The experimental results of our classification network show that the Ktrans modality in the single-modal classification network performs the best with an accuracy of 85%. Subsequently, by integrating and fusing different classifiers, the accuracy of the input tensor multi-modal classification model was improved to 86%. Finally, the best results are achieved in the integrated multi-modal classification model, with a small improvement of 2.5% and an accuracy of 88.5%. Therefore, we can conclude that the integration and fusion of models can lead to better performance, and the input tensor multi-modal classification network improves the performance by 1–2% compared to the single-modal classification network. On this basis, the performance of the integrated multi-modal classification network is improved by 2.5% compared to the input tensor multi-modal classification network. The successful integration of multiple models not only makes the new structure more robust and achieves the goal of low coupling but also proves that images can be combined in a decoupled manner because each single-modal classification model can be trained in a decoupled manner, and only the final network weights need to be adjusted. Huang et al. showed that the quality of the latent representation space directly determines the effectiveness of the multi-modal learning model, and the richer the variety of modalities, the more accurate the estimation of the representation space and the better the learning effect with sufficient training data (Huang et al., 2021). As can be seen from Table 6, the combination of Ktrans + ADC + T2-weighted with the highest number of modalities still achieves the best performance in all evaluation metrics, and the modal combination of Ktrans + ADC performs well in TPR, F1-Score, AUC, and accuracy, but not as well as Ktrans + T2-weighted and ADC + T2-weighted in TNR. This suggests that although T2-weighted images do not perform as well as Ktrans and ADC on single-modal classification networks, they have an active role in multi-modal fusion learning. Taking the assisted diagnosis of prostate cancer MRI as an example, multi-modal learning can aggregate information from multiple sources of data, make the representation learned by the model more complete, transfer the knowledge learned on the information-rich modality to the information-poor modality, and make the learning of each modality assist each other to achieve better classification results.

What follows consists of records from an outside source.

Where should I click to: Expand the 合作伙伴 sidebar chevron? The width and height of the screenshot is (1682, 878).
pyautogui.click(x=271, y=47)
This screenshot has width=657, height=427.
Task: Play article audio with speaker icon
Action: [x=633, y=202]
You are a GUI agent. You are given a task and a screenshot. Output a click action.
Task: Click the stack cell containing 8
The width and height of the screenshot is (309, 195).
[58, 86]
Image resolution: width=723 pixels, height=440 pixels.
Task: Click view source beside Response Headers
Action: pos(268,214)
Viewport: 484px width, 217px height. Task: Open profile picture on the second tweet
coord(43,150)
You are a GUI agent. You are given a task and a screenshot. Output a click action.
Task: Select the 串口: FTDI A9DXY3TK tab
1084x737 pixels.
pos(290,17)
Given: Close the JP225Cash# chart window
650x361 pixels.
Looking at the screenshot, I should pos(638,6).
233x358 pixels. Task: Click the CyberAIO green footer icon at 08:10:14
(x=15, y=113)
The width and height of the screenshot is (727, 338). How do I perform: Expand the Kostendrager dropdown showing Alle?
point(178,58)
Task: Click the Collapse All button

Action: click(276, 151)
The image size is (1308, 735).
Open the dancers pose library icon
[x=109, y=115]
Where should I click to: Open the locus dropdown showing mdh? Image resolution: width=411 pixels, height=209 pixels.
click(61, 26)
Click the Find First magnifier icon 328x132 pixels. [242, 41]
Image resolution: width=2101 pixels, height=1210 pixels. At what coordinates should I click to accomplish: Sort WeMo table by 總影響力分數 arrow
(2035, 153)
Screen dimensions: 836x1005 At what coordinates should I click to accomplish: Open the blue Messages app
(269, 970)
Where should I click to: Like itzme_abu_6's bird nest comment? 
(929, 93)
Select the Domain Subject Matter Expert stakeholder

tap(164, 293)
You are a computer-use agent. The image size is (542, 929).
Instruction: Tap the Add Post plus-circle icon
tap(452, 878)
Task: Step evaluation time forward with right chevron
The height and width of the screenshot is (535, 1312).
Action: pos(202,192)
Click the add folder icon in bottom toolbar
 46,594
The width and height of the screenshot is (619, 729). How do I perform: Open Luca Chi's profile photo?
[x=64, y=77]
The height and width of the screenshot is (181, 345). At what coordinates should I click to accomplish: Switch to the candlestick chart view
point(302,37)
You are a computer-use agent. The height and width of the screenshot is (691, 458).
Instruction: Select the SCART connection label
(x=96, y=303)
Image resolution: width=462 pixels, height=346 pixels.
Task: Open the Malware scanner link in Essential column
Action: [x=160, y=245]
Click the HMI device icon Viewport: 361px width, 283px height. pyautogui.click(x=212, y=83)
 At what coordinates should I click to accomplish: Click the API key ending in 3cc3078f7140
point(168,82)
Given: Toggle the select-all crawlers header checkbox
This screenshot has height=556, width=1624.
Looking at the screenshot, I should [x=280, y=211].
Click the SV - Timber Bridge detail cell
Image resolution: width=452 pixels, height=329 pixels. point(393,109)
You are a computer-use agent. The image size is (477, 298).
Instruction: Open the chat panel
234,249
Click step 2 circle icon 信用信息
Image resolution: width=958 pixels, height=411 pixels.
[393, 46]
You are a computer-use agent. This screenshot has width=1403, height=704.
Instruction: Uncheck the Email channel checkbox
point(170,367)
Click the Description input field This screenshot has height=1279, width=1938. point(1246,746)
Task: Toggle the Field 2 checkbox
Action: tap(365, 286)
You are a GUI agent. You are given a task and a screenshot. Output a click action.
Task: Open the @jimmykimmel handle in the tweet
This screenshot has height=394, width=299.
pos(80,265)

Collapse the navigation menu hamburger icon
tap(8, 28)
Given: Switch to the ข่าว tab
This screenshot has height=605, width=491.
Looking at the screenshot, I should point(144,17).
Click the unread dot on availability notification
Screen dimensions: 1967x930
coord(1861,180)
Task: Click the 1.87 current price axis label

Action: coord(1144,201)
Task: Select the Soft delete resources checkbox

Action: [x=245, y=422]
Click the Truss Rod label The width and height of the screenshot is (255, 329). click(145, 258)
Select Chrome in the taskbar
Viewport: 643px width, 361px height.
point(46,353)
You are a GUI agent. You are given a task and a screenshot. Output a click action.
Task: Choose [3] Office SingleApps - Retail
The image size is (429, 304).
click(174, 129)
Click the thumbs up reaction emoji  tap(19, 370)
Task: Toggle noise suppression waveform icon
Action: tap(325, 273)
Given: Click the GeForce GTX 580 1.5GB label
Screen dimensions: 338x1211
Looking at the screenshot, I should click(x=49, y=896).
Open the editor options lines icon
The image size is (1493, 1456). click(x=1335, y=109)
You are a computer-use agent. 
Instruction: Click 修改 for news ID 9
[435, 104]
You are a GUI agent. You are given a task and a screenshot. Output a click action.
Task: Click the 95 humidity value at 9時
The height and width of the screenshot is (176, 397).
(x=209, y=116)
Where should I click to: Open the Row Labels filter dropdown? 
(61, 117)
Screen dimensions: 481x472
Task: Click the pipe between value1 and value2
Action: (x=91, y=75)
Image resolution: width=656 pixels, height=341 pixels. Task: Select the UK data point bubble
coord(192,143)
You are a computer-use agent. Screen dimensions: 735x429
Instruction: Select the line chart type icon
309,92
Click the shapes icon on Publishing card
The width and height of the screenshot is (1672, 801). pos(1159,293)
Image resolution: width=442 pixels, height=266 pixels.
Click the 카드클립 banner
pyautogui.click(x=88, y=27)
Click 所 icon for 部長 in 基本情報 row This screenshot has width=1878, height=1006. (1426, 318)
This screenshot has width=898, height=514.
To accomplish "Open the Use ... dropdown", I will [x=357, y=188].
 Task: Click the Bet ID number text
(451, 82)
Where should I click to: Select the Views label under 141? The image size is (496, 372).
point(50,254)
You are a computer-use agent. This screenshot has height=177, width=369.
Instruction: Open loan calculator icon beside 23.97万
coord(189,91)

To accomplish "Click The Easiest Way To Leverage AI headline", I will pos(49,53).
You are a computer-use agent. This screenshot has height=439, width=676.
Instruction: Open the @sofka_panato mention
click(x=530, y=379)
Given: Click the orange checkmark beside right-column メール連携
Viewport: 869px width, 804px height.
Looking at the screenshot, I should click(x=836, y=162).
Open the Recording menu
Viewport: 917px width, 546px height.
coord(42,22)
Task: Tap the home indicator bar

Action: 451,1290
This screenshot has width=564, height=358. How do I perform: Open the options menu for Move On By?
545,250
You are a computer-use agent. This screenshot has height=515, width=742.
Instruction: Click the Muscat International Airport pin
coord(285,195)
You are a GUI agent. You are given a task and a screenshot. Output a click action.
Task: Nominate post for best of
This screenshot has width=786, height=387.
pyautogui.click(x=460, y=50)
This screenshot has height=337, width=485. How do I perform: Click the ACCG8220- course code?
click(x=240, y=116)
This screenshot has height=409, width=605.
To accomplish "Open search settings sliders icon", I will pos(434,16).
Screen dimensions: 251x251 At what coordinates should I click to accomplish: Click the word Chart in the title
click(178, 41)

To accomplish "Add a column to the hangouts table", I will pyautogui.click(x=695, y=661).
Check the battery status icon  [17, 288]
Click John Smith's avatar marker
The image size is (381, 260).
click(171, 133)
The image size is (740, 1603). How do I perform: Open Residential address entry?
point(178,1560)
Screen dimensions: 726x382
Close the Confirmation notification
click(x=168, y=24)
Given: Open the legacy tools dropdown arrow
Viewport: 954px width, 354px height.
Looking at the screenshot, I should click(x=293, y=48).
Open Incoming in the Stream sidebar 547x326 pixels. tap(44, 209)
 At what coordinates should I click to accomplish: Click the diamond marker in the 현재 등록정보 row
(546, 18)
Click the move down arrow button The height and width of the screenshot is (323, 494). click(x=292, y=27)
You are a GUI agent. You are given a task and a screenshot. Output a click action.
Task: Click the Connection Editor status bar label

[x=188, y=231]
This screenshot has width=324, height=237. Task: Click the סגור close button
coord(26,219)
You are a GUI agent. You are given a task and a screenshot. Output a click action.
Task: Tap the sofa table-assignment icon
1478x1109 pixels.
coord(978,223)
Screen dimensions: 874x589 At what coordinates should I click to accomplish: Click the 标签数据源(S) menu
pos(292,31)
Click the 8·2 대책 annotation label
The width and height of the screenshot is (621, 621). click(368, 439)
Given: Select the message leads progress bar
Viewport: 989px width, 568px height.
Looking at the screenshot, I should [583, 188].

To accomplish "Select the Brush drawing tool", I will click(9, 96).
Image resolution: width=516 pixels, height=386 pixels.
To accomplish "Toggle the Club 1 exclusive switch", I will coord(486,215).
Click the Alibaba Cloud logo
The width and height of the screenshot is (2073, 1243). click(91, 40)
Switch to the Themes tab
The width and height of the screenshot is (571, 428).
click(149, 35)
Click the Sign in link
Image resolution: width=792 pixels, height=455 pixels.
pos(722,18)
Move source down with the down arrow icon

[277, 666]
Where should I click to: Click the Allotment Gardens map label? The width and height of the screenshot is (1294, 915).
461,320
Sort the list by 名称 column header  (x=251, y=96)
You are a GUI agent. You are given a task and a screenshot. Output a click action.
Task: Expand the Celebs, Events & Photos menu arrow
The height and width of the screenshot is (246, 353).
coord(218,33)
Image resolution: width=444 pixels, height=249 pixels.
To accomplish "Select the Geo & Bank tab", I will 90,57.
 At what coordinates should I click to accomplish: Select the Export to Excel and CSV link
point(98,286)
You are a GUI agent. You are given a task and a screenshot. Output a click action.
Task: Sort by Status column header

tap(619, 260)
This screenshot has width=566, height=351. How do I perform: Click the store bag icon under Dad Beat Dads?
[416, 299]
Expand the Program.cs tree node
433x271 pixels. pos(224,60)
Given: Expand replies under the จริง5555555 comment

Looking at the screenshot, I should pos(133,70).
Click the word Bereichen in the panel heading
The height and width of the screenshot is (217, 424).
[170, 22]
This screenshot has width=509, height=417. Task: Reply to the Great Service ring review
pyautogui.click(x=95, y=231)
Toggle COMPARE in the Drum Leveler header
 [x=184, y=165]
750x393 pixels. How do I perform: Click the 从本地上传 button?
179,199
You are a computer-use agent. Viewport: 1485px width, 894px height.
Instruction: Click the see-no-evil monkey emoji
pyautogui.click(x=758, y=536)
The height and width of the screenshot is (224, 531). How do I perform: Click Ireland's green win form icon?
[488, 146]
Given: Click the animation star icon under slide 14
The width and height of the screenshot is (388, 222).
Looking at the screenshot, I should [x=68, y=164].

Both the prostate cancer localization network and the single-modal and multi-modal classification networks have achieved good results, but these models cannot be considered accurate enough to be used as a single diagnostic criterion. It is better suited as a support system or second opinion for radiologists, capable of detecting overlooked positive cases or speeding up the detection of possible positive cases.
Other publicly available prostate MRI datasets can be used in the future to optimize model training with the study of prostate cancer tissue contour segmentation, such as the PROMISE12 competition dataset, the main theme of which is prostate segmentation using T2WI sequences of the prostate. The data provided include 50 training samples and the corresponding prostate masks and 30 test samples. Also, in the future, when facing the multicenter prostate cancer MRI data fusion problem, it is necessary to consider the problem of certain disparity in imaging results due to scanner, parameters, and environment (Nan et al., 2022). In addition, it is possible to use a deep learning-based approach to construct scanner image invariant encoding based on the existing methods (Moyer et al., 2020). As for the interpretability of the model, in the next step, we add visual interpretation methods such as gradient interpretation method, GradCAM interpretation method, and RISE interpretation method to further solve the problem of opaque model details and achieve a “trustworthy” and “interpretable” diagnosis process.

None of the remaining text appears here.